About five phones out of 2.5 million replacement Samsung Note 7's caught fire according to Samsung and the CPSC.  That is less than one tenth of one percent.  Your odds of being hit by lightning on a sunny day are better than that.  

Here is a simple calculation.    5/2,500,000 *100  = 0.0002%   Put another way 99.9998% of Samsung Note 7 replacement  are perfectly fine.  A total of about 40 counting both the replacement and the original.  If we double the 2.5 million to get the amount of total Note 7's that 40 still means less than one hundredth of one percent

Less than one one hundreth of one percent of Note 7 phones have had a problem with catching fire while charging.  A problem which is NOT NEW, and NOT UNIQUE to the Note 7.  As the gentleman in the following video explains so well if you plug an expensive phone into a el cheapo charger you are going to get bad results. 


Basically all cell phone batteries are highly stable explosives which are only kept in check by circuits that regulate how quickly energy is let in and let out.  In short resistors in the circuit keep too much current from flowing into the phone.  There has to be one such resistor in the charging cable itself.  I am no expert on cell phones, but they need to have variable resistors in them to allow for different charging cables. 

In a related video someone tears down the battery on the phone and notes the fire does not have to start at the charging port for the charging circuit to be the issue.  If the charging circuit is not set up right.  If it is not robust enough to account for the use of the cheap dollar store chargers your phone will explode. 

I don't think I should have to return my phone because some fools I mean folks decided to charge their phone on a bad circuit.  I should not have to return my phone because they used a cheap charger. We should not have to go through this drama because a few were unlucy enough to have a power surge at the time they were charging their phone on a ungrounded ciruit without surge protection. 

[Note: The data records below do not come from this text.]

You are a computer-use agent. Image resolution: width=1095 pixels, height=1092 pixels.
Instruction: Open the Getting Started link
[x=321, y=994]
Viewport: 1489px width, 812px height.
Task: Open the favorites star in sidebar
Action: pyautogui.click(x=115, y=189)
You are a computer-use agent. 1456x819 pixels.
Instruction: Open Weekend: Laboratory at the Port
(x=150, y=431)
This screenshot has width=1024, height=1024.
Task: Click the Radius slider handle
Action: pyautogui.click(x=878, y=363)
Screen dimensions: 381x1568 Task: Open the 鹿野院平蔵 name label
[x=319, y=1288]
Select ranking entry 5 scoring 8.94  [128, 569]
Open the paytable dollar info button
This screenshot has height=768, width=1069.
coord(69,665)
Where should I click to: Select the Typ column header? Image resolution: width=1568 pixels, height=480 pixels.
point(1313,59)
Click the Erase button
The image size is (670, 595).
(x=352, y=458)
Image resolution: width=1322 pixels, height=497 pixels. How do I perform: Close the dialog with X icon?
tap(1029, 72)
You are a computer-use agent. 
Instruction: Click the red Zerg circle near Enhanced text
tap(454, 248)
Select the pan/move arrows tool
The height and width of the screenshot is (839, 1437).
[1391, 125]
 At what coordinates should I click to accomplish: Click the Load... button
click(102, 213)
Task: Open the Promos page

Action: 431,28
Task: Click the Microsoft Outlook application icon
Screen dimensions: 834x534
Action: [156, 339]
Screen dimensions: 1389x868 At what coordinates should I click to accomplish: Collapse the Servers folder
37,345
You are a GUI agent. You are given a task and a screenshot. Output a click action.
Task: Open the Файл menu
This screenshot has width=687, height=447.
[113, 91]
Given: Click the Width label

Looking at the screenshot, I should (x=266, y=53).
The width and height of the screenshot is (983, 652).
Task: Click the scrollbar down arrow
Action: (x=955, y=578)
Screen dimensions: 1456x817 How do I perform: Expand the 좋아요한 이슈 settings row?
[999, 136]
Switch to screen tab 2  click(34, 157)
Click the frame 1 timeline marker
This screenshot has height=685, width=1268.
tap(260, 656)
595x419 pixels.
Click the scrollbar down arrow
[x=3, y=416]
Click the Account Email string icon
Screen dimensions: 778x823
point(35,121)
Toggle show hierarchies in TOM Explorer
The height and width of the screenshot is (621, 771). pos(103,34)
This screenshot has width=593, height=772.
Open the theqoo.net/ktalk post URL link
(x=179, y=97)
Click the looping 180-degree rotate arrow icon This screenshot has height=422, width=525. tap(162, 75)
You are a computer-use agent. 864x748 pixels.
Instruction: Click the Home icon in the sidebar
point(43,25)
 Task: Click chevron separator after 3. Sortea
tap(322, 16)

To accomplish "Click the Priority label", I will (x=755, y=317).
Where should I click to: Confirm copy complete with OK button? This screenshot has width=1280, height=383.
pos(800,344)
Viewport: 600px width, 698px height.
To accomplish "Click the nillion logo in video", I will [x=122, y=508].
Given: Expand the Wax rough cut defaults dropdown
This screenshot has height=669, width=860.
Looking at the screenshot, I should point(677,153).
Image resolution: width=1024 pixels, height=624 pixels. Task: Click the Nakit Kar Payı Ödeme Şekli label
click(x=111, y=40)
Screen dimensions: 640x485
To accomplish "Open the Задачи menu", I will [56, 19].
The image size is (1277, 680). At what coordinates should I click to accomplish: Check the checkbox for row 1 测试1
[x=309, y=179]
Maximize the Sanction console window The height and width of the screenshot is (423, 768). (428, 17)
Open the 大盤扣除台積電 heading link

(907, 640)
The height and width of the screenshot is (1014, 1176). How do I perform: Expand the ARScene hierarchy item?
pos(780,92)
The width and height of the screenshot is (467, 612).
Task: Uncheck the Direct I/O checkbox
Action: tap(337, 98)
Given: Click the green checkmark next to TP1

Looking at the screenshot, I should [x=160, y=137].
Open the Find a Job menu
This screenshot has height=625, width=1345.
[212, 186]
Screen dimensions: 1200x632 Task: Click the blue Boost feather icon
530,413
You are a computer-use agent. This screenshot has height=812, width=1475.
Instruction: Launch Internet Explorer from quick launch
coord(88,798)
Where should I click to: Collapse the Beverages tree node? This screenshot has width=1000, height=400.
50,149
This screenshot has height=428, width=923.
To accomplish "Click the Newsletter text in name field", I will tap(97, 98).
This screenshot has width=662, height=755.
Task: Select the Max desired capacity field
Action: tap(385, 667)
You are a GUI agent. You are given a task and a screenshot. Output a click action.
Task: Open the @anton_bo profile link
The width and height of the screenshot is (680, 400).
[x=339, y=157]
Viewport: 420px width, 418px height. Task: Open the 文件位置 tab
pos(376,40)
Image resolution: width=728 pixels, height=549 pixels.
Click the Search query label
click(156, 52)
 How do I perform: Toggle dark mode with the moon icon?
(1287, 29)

You should do what the CPSC and Samsung say and return the phone.  Not because there is an actual realistic chance you will be one of the people who's phone will catch fire.  Odds are if you choose to keep and use your more than likely 100% great and groundbreaking phone and you have a problem, ANY normal problem it will not be covered by Warranty, insurance or anything like that.  If your note seven gets a bad screen after a while and will not respond to touch, or just stops working, you will be SOL.